Either way, it is a nice final random encounter on my final night in bustling Thamel - Kathmandu's own version of Times Square minus the Disneyfication and historic halo of porn. Rajan had surprised me earlier with an unexpected "going away" dinner at UTSAV, a quite elegant Nepali restaurant where we watched a cultural show over an extravagant feast of ... dal bhat! He had brought along another "client" Dave, who had also just completed the Annapurna trek and was now bound for 3 months in India to visit his grandparents' homeland since he'd never been and wanted to go before moving to Boston from London to start b-school (smart boy!).
After dinner I asked to be dropped off in Thamel, for one last wander around the streets of Kathmandu's throbbing heart center. All the bright colorful shops are still wide open although the shopkeepers' beckoning "namastes!!!!" are far less frequent than daytime usual. I chance upon the cavernous Pilgrim's, realizing that Beth had marked it on her Kathmandu map for me and I'd never managed to stop in so I do. It is full of new and used books, and all sorts of assorted knickknacks and curios for the last minute tourist shopper. I buy some more incense and some Ayurvedic face soap, taking care to leave enough rupees for next morning's coffee and ride to the airport.

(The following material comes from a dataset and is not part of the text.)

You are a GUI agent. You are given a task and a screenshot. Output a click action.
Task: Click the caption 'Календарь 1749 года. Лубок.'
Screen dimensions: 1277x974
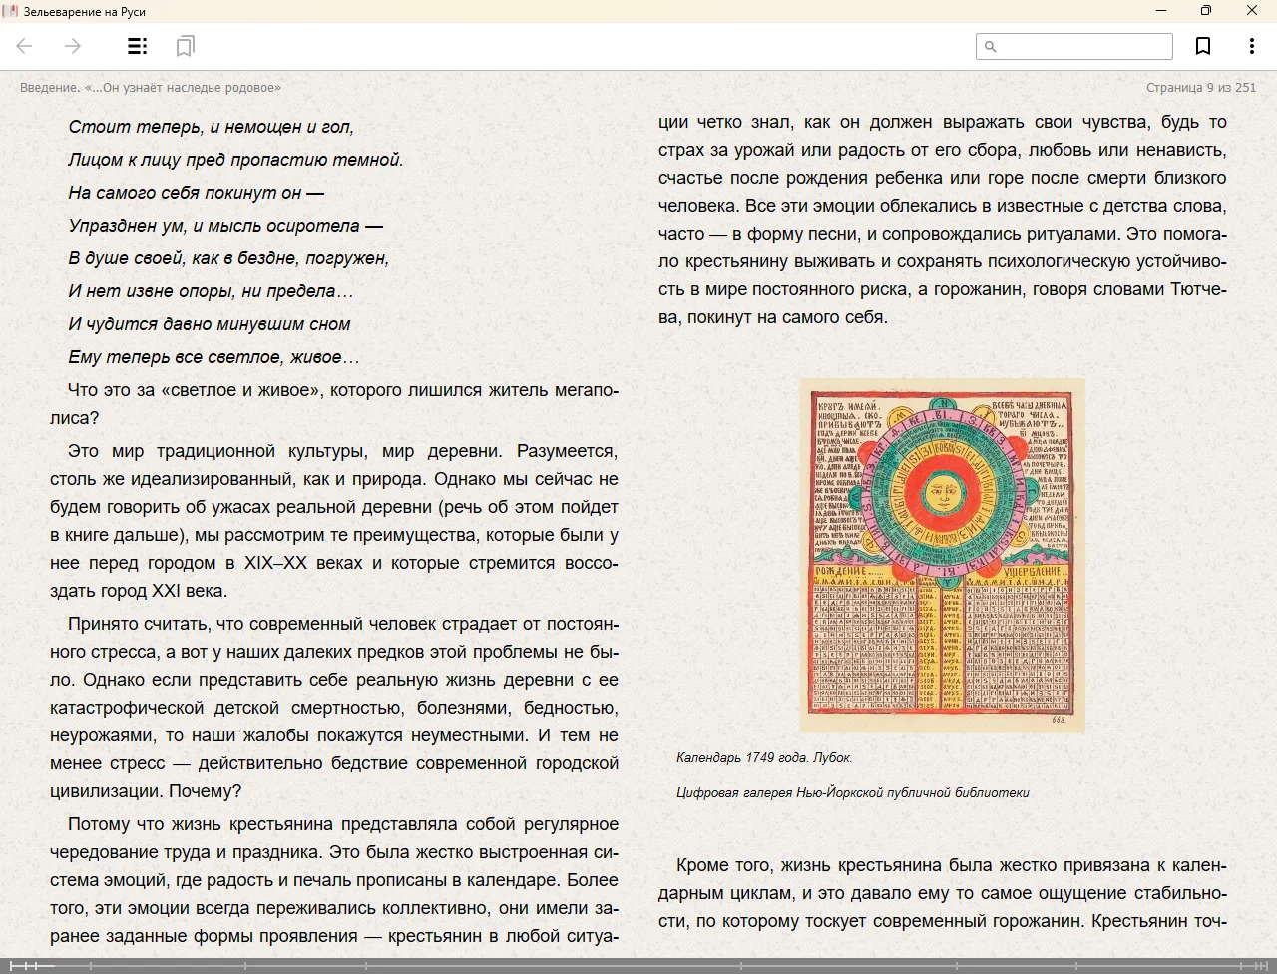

Leaving Nepal my heart feels satisfied and full. I could have easily spent another month here - my feet had already grown itchy for another (albeit shorter!) trek, and I never did go rafting on the river or to visit Nagarkot or Bhaktapur. I've enjoyed and felt enriched by my many encounters with other travelers and the Nepali I'd met: Debendra, Mitra, Rajan, Dr. Subodh, Neel and M- (sadly, no women). I'd grown to feel surprisingly comfortable walking down Kathmandu's pitch black frequently electricity-deprived streets with my torch; and no longer hardly noticed the dog opera that began right around when I got into bed at night. I'd even learned to understand the city map!
I will miss Nepal: its mountains - seeing them or just knowing they are there behind the clouds; the dal baat (which somehow never got boring); and the pots of masala milk tea (more milk then tea). And as always when I travel, I will miss getting up to a wide, open day with so much to explore and discover ahead and new people to meet, and that feeling of gratified self-fulfillment that comes with it. My last 5 days at a yoga ashram in Rishikesh will be an interesting change of pace from all this. I will pile it all on, and then I will head home.